- [What to do]:
Search the records below for "icon"; copy each line that has it.

##### Extracted entries #####

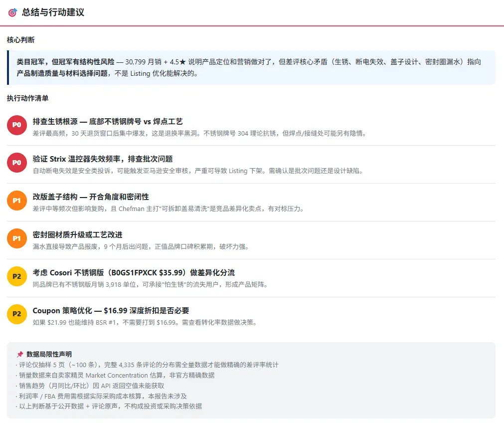Click the 改版盖子结构 action title
The width and height of the screenshot is (504, 424).
pyautogui.click(x=91, y=197)
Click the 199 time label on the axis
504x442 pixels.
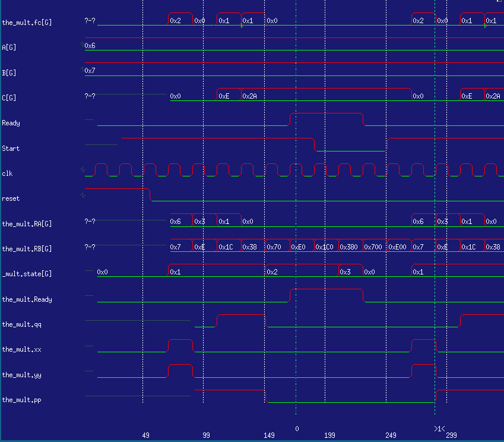330,435
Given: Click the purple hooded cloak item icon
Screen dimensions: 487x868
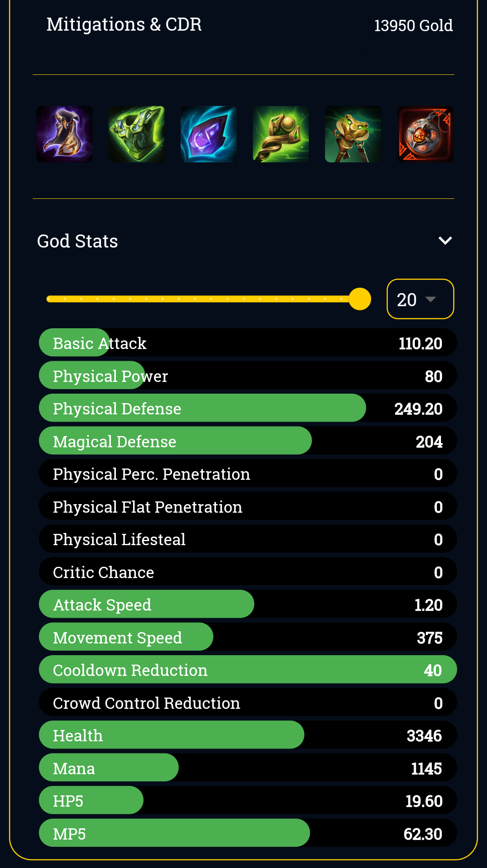Looking at the screenshot, I should pyautogui.click(x=64, y=134).
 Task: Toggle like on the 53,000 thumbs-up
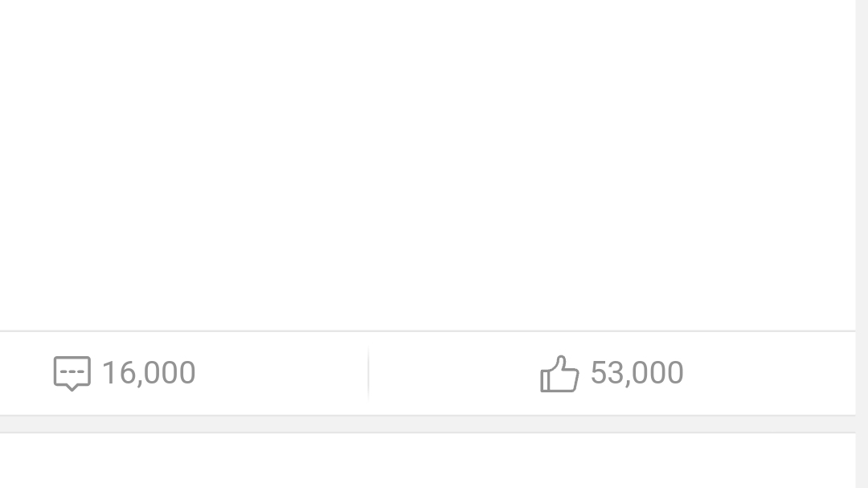[x=559, y=374]
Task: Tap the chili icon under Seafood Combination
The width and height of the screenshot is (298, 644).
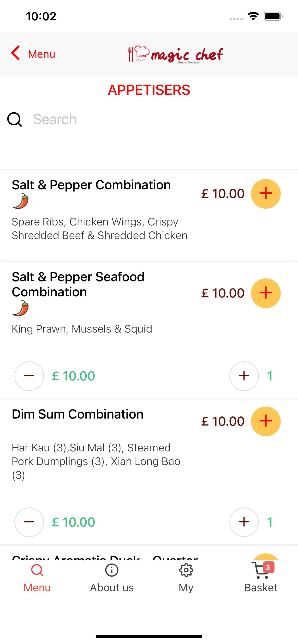Action: pos(21,308)
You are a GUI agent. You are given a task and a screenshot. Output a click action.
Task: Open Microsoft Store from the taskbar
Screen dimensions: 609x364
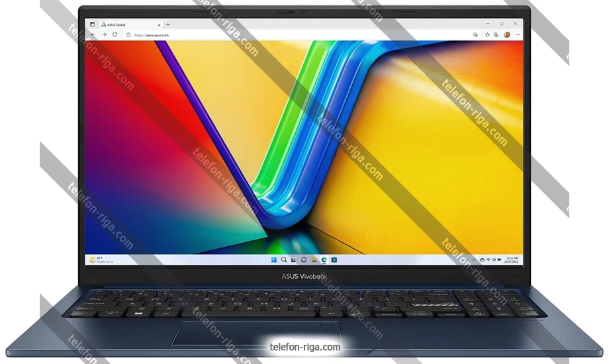click(334, 260)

#####

- [Answer for the task]:
Given: Click the purple hooded cloak item icon
Task: Tap the chili icon under Seafood Combination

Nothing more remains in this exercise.